After Congress’ vote, nearly 30 states introduced legislation to counteract the repeal, and New America’s Open Technology Institute, where I work, released a model state broadband privacy bill. (Disclosure: New America is a partner with Slate and Arizona State University in Future Tense.) Broadband providers, however, fought the state bills with misleading arguments that such new legislation would create recurring pop-up messages, thus giving opportunities to hackers, and would prevent broadband providers from protecting their networks from cybersecurity threats. Broadband providers also relied heavily on the questionable argument that the states could not act because the federal government pre-empted state action. Many state legislators, unfortunately, trusted these misrepresentations, and not a single state has yet passed a broadband privacy bill as a result.

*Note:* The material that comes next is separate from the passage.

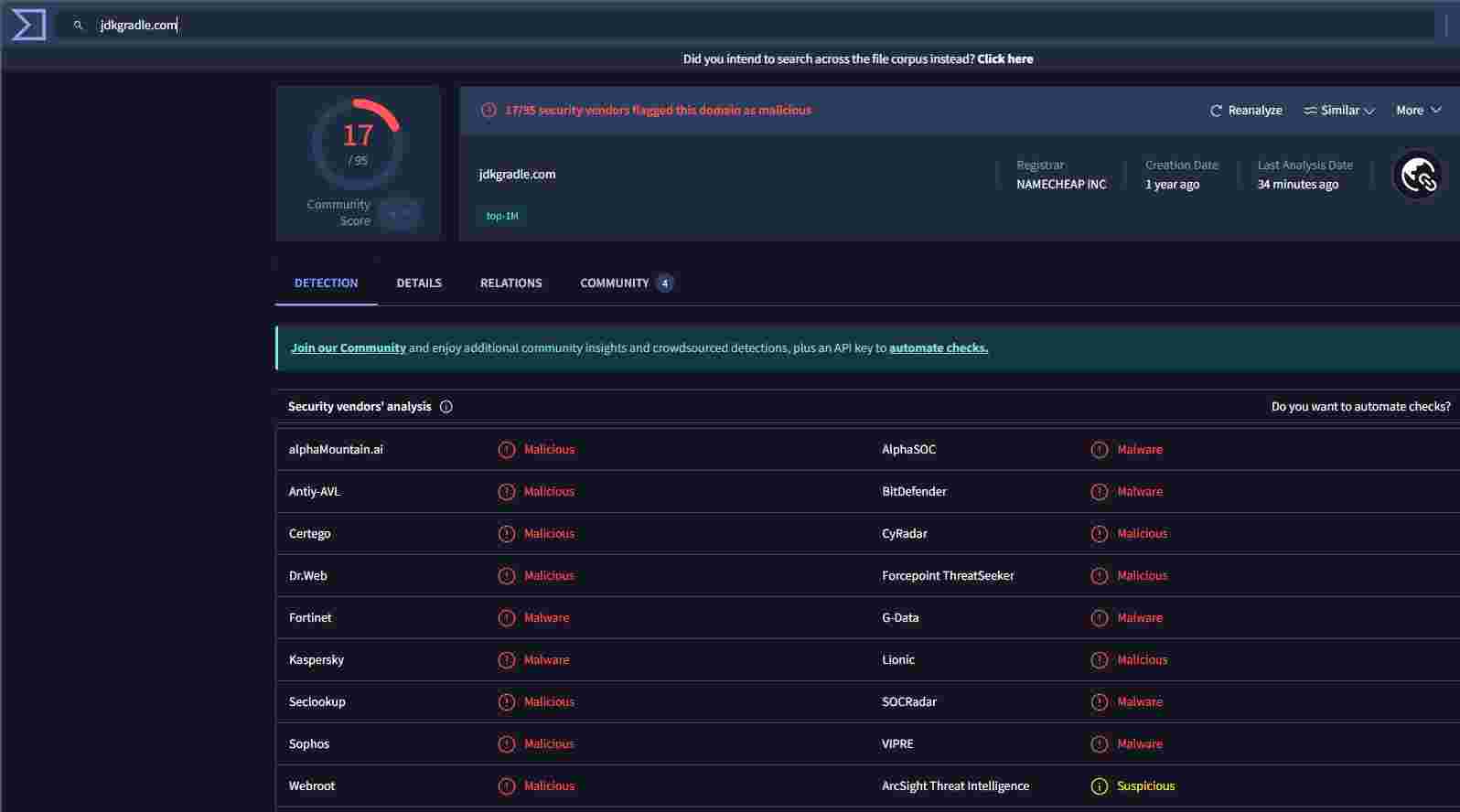This screenshot has width=1460, height=812.
Task: Open the Community tab
Action: point(615,283)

Some localities, however, have continued to pursue the broadband privacy fight despite these fallacious arguments from broadband providers. Because cities typically have authority over cable franchise agreements, local rules generally apply only to cable broadband providers—and thus apply to companies like Comcast but not AT&T or T-Mobile. In 2017, Seattle became the first city to enact cable privacy rules. The Seattle rules require cable operators to obtain opt-in consent prior to collecting or disclosing information about browsing habits, financial information, and a variety of other types of information. It also requires cable providers to delete personally identifiable information that is no longer used within 90 days. In July, the District of Columbia proposed and sought comment on a similar rule.

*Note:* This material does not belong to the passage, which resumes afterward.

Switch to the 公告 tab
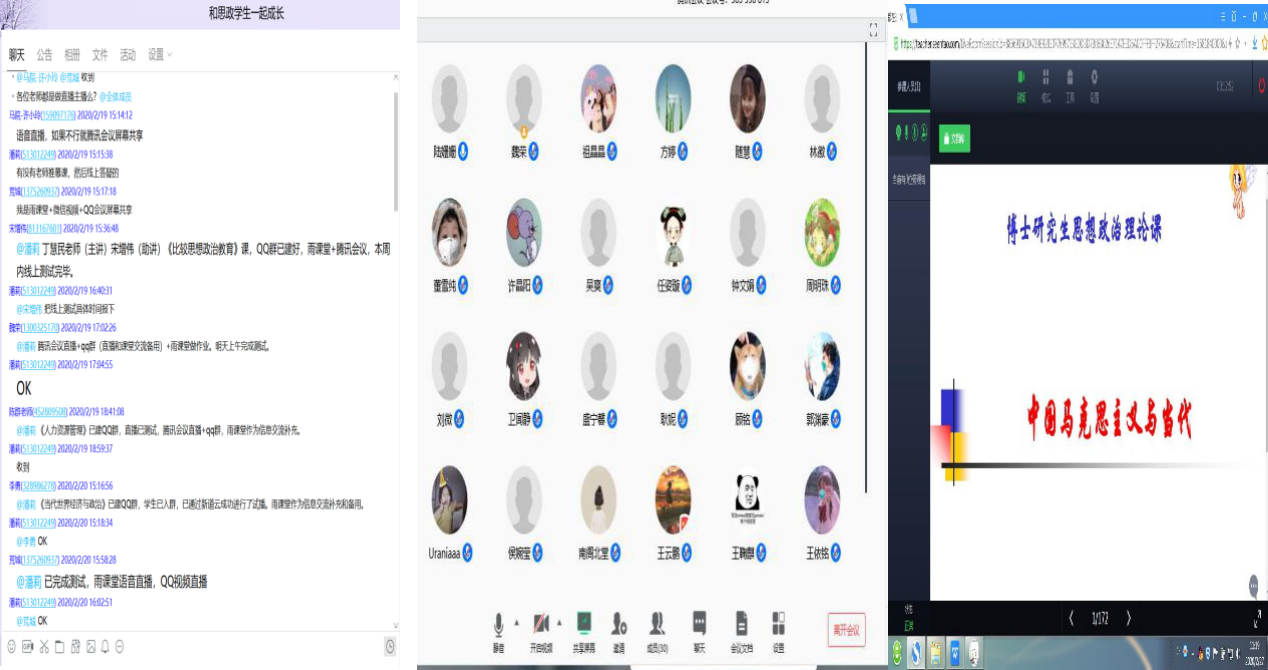 pos(44,54)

New York City has now followed suit. The NYC Council recently proposed a bill that would codify robust cable privacy rules governing all cable providers in the city. In addition to the provisions in the Seattle bill above, the NYC bill prevents so-called “pay-for-privacy” regimes in which cable providers price-gouge their customers for the privilege of protecting their privacy. The NYC bill grants a private right of action (granting individual people the ability to bring a lawsuit in court), with specific statutory damages, so customers can directly hold cable providers accountable for privacy invasions. At the same time, it grants the NYC Department of Information Technology and Telecommunications the right to seek civil penalties from transgressive cable providers—up to $1 million for each violation, as well as the ability to pass rules that further clarify the obligations of cable providers. The NYC bill would provide vital privacy protections that local residents currently do not have (but still deserve) due to the Congress’ repeal.
Without the FCC’s broadband privacy rules in place, there are no rules on the books protecting consumers from misuse of their information collected by their broadband provider. Seattle residents continue to be protected thanks to their forward-looking cable privacy rule.
With any luck, D.C. and NYC residents will soon enjoy those protections as well.
Correction, Nov. 14, 2018: This article originally misstated when the FCC passed broadband privacy protection rules. It was in October 2016, not January 2017.